The Tremeloes' version is slightly different, lyrically, from the original, with the beginning lyrics altered and the final verse left out. Stevens' lyrics begin "In the midnight moonlight I'll / Be walking a long and lonely mile", whereas in the Tremeloes' version, this has been changed to "In the midnight, moonlight hour / he's walking along that lonely, lonely mile". Most cover versions of the song sing this altered version. The group's version is also more upbeat than the original, with Stevens calling it "a complete Xmas-party take on an originally sad song". However, the success of the Tremeloes' version helped establish Stevens as a songwriter, who had his own top-ten hit with "Matthew and Son" in early 1967, and another of his songs, "The First Cut Is the Deepest", would become a hit for P. P. Arnold later in 1967.

===Charts===

====Weekly charts====

| Chart (1967) | Peak position |
|---|---|
| Australia (Kent Music Report) | 47 |
| Canada Top Singles (RPM) | 7 |
| Germany (GfK) | 14 |
| Ireland (IRMA) | 8 |
| Netherlands (Dutch Top 40) | 16 |
| Netherlands (Single Top 100) | 19 |
| New Zealand (Listener) | 14 |
| Sweden (Tio i Topp) | 9 |
| UK Disc and Music Echo Top 50 | 4 |
| UK Melody Maker Top 50 | 5 |
| UK New Musical Express Top 30 | 4 |
| UK Record Retailer Top 50 | 4 |
| US Billboard Hot 100 | 13 |
| US Cash Box Top 100 | 11 |

====Year-end charts====

| Chart (1967) | Rank |
|---|---|
| US Billboard Hot 100 | 89 |
| US (Joel Whitburn's Pop Annual) | 128 |

=== Personnel ===

- Rick Westwood – vocals, lead guitar
- Alan Blakley – vocals, rhythm guitar (died 1996)
- Len Hawkes – vocals, bass guitar
- Dave Munden – vocals, drums (died 2020)
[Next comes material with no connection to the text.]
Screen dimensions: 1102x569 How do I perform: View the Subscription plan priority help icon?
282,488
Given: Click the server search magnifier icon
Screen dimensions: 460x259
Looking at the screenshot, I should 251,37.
==Other cover versions and appearances==
- In the early 1970s, the Memphis Goons recorded a version of the song that was released on their album Teenage BBQ in 1996 by Shangri-La Records. https://www.allmusic.com/album/teenage-bbq-mw0000594064
- In 1990, American indie rock band Yo La Tengo covered the song for their album Fakebook.
- In late 1999, American country music band the Mavericks released a cover of the song as a single in Europe. It peaked at number 82 on the UK Singles Chart and number 77 on the Dutch Single Top 100. It also peaked at number 42 on the US Billboard Hot Country Singles & Tracks chart and number 40 on the Canadian RPM Country chart.
- In 2010, a group of YouTubers under the name Sons of Admirals released a cover of the song as a single, which peaked at number 61 on the UK Singles Chart.
- In 2012, Canadian folk band Great Big Sea covered the song for their compilation album XX.